I think Choc is the one that doesn't understand sarcasm. The tag on this blog is "LoL"

And while I didn't find it particularly funny, at least I understand that it was supposed to be.

Choco... Chocodoxies

The fact that it was supposed to be, but isn't is proof that the writer doesn't understand sarcasm. 

nonmember avatar Vriska

Lol the last two I have said when in a sassy mood.
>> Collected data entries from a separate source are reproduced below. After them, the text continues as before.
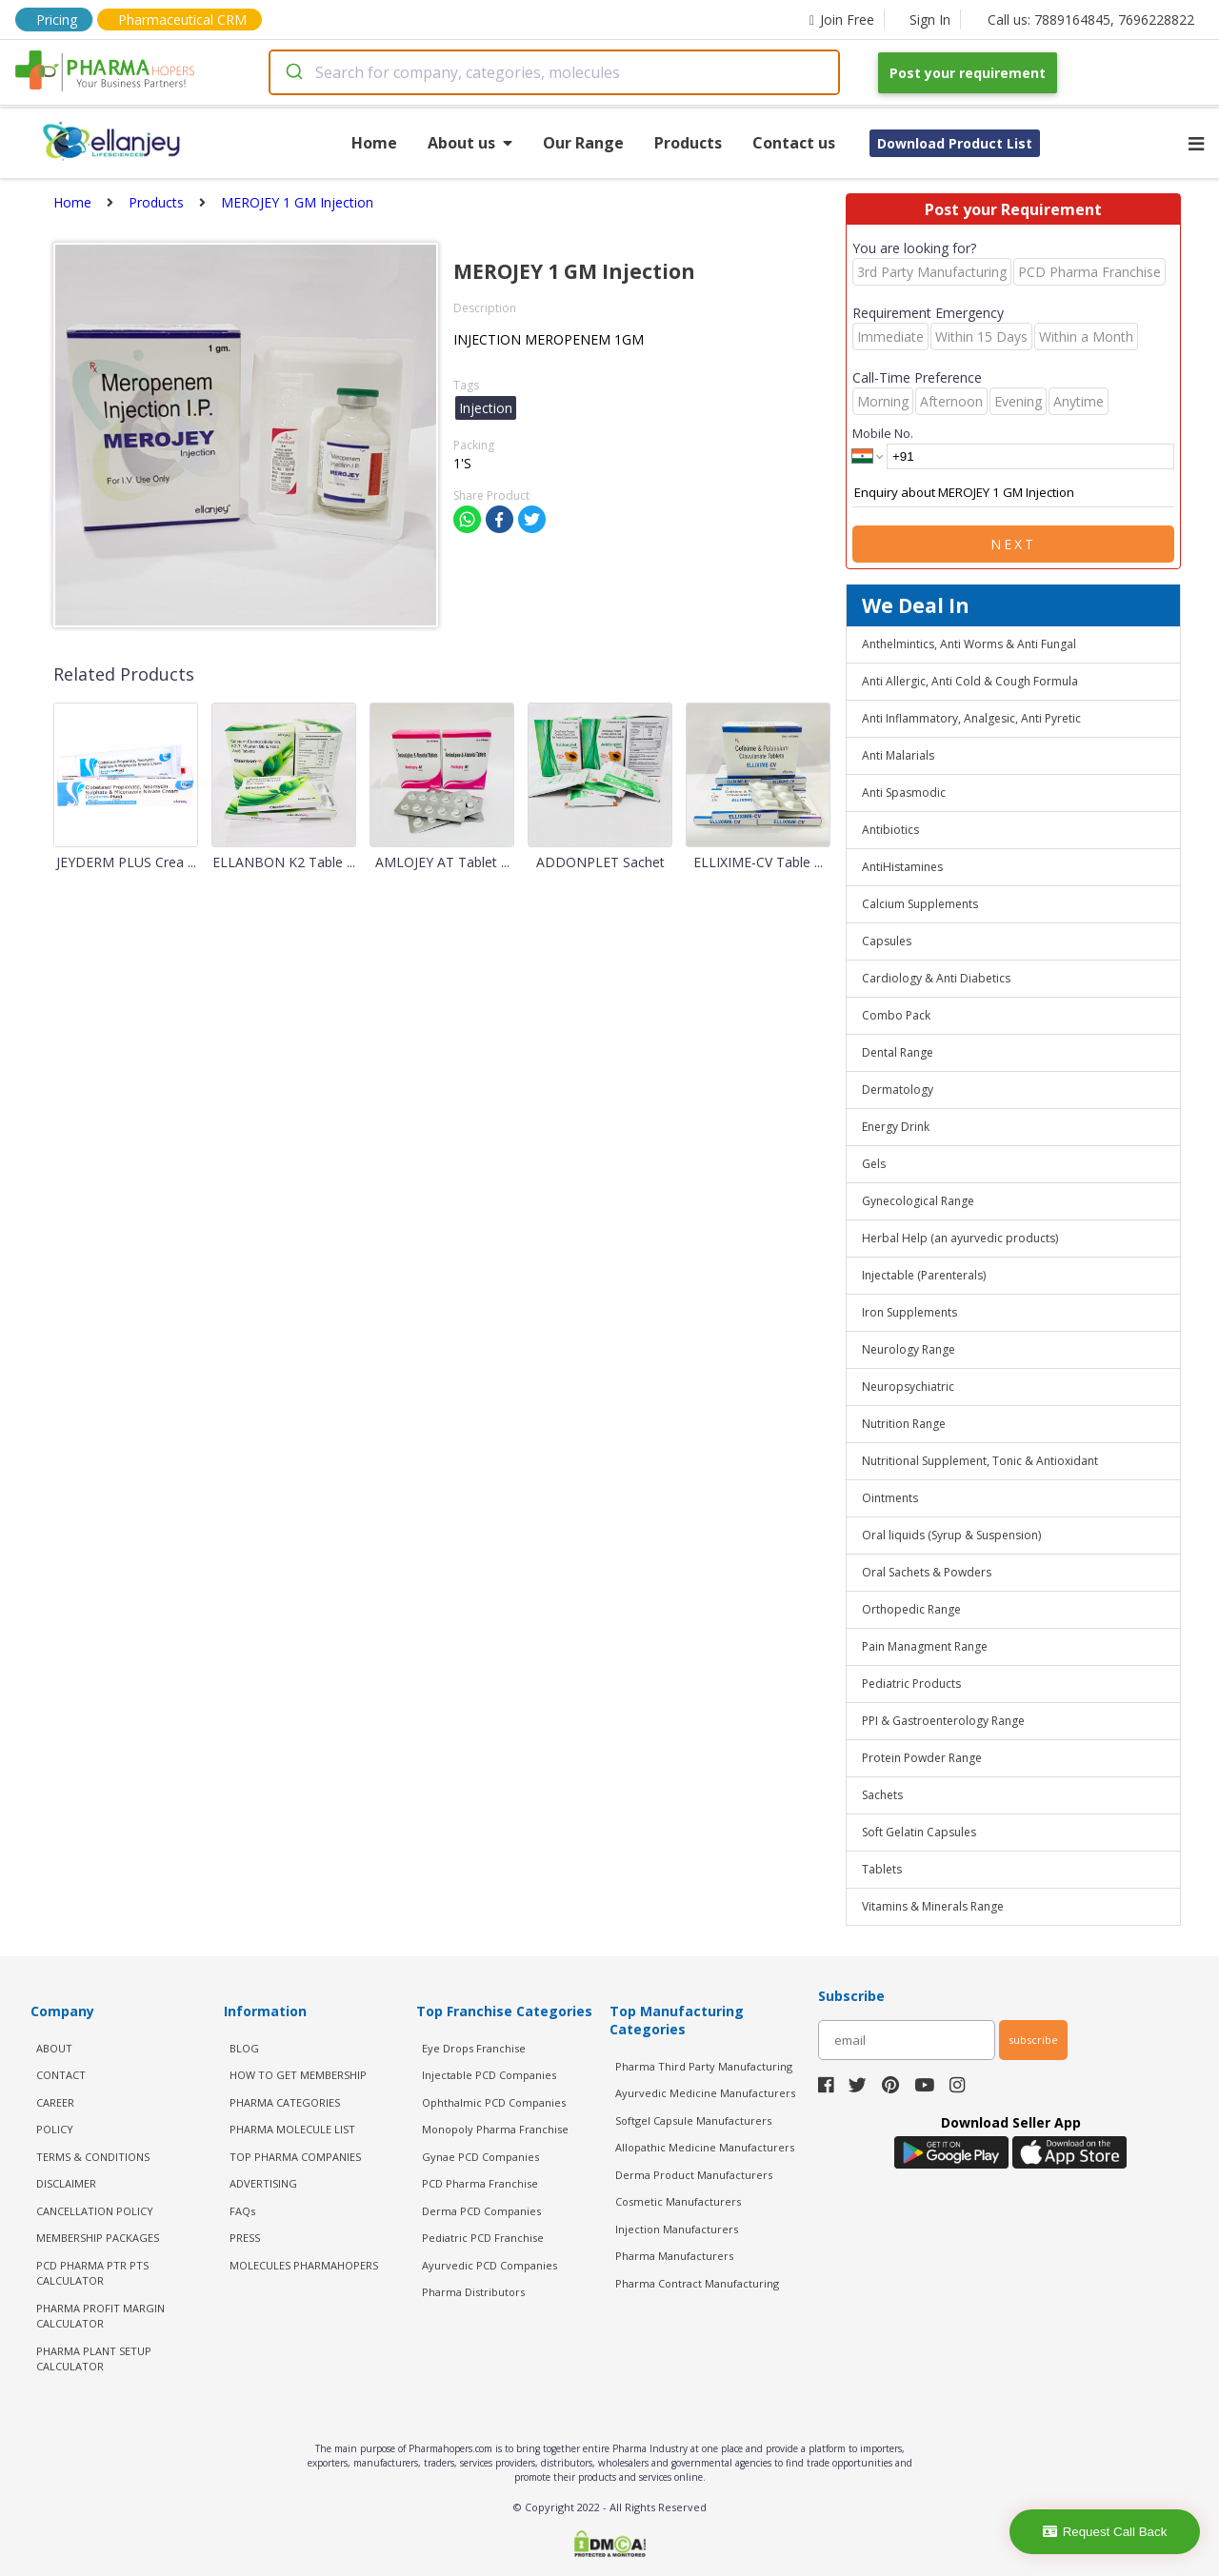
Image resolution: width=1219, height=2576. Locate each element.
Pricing (56, 19)
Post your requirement (967, 73)
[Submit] (292, 72)
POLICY (54, 2129)
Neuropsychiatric (908, 1386)
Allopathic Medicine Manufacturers (704, 2147)
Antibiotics (890, 830)
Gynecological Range (918, 1201)
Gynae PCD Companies (480, 2157)
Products (688, 142)
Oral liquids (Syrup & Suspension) (951, 1535)
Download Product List (954, 143)
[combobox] (554, 72)
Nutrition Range (904, 1424)
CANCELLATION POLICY (94, 2211)
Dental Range (897, 1052)
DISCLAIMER (66, 2183)
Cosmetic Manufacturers (678, 2201)
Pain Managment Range (925, 1646)
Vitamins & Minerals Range (933, 1906)
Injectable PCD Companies (489, 2075)
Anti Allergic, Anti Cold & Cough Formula (970, 681)
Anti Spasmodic (904, 792)
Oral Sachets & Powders (926, 1572)
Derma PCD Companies (481, 2211)
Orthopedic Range (911, 1609)
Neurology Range (908, 1349)
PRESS (245, 2237)
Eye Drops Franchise (474, 2048)
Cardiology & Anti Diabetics (936, 978)
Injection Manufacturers (676, 2229)
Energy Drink (895, 1127)
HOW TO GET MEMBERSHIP (298, 2075)
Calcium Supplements (920, 904)
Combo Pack (896, 1015)
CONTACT (61, 2075)
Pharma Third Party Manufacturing (703, 2066)
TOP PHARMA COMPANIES (295, 2157)
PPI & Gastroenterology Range (943, 1721)
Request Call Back (1105, 2532)
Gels (874, 1164)
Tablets (882, 1869)
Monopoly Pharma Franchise (495, 2129)
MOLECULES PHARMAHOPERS (304, 2265)
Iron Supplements (909, 1312)
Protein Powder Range (922, 1758)
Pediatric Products (911, 1683)
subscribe (1033, 2039)
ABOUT (54, 2048)
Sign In (929, 19)
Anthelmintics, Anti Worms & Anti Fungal (969, 644)
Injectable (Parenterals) (924, 1275)
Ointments (890, 1498)
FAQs (242, 2211)
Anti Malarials (898, 755)
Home (374, 142)
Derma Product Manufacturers (693, 2175)
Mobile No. (882, 433)
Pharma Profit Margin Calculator (100, 2316)
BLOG (244, 2048)
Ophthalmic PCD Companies (494, 2102)
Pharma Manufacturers (674, 2256)
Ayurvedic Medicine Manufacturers (705, 2093)
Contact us (793, 142)
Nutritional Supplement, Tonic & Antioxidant (980, 1461)
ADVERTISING (263, 2183)
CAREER (55, 2102)
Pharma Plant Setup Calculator (93, 2359)
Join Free (841, 20)
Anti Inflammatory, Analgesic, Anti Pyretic (971, 718)
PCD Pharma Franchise (480, 2183)
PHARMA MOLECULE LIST (292, 2129)
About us (470, 142)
Usually around people being sanctimommies.

Bryce Bryan Taylor

I have a thing about pushing kids on swings.  I don't do it.  I did it early in my children's years, but got wise very fast when EVERY other kid on the playground wanted pushed.  I just had a nephew ask me to push him on swing, to which I said no, and his mother looked at me like I cut his left arm off.  I find it hysterical.  LOL!

Belle... BelleVernonGirl

I think the writer was pretending to be funny but she prob is one of those helicopter parents who believes this shit...yup I'm a slacker and my kids lived!

nonmember avatar nicolemommyof2

I didnt find it funny at all....

nonmember avatar HeatherJo

I'm kind of a slacker mom and I'm okay with it. My kid is awesome, well-adjusted and quite frankly not as much of a whiner as most three year olds I know and see. I don't hover and if he falls, I don't run unless there's a legit bloodcurdling or prolonged scream, or a notable amount of blood. He also doesn't get a bath every single day. Sometimes I let him watch WAY too much TV..But hey, he's fed, happy and breathing, so what the hell...see what I did there?